* start RECORDED DATA *

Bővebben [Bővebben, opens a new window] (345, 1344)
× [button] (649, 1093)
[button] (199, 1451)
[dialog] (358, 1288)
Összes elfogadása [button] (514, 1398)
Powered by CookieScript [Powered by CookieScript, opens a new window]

* end RECORDED DATA *

Rewrite every one of the records above, substituting "opens in a new tab" for each occurrence of "opens a new window" and leaving everything else as it stands.

Bővebben [Bővebben, opens in a new tab] (345, 1344)
× [button] (649, 1093)
[button] (199, 1451)
[dialog] (358, 1288)
Összes elfogadása [button] (514, 1398)
Powered by CookieScript [Powered by CookieScript, opens in a new tab]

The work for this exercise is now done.